• **TASK TO COMPLETE**
Output the entries in full and verbatim, pictures omitted.
----------------------------------------
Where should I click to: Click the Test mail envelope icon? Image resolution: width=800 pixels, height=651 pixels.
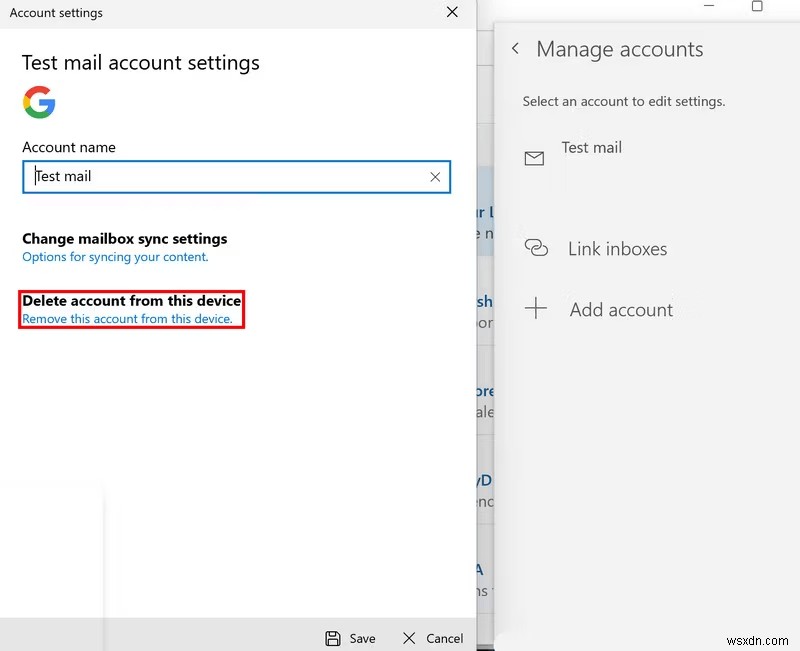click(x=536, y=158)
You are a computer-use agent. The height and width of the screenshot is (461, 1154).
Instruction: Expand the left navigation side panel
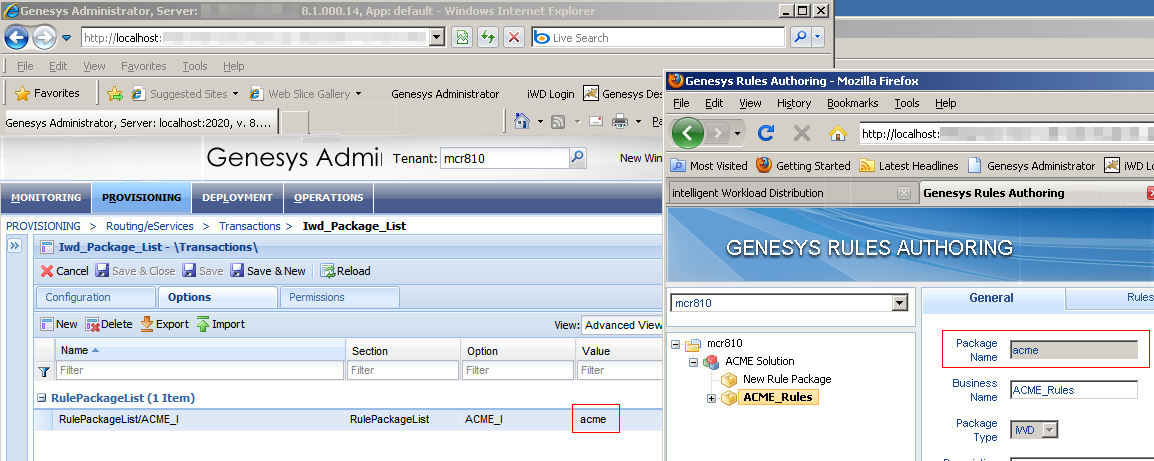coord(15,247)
----------------------------------------
• **RESPONSE FOR THIS EXERCISE**
Where should I click to: Click the Test mail envelope icon? Image resolution: width=800 pixels, height=651 pixels.
click(x=536, y=158)
You are a computer-use agent. The height and width of the screenshot is (461, 1154).
Instruction: Expand the left navigation side panel
coord(15,247)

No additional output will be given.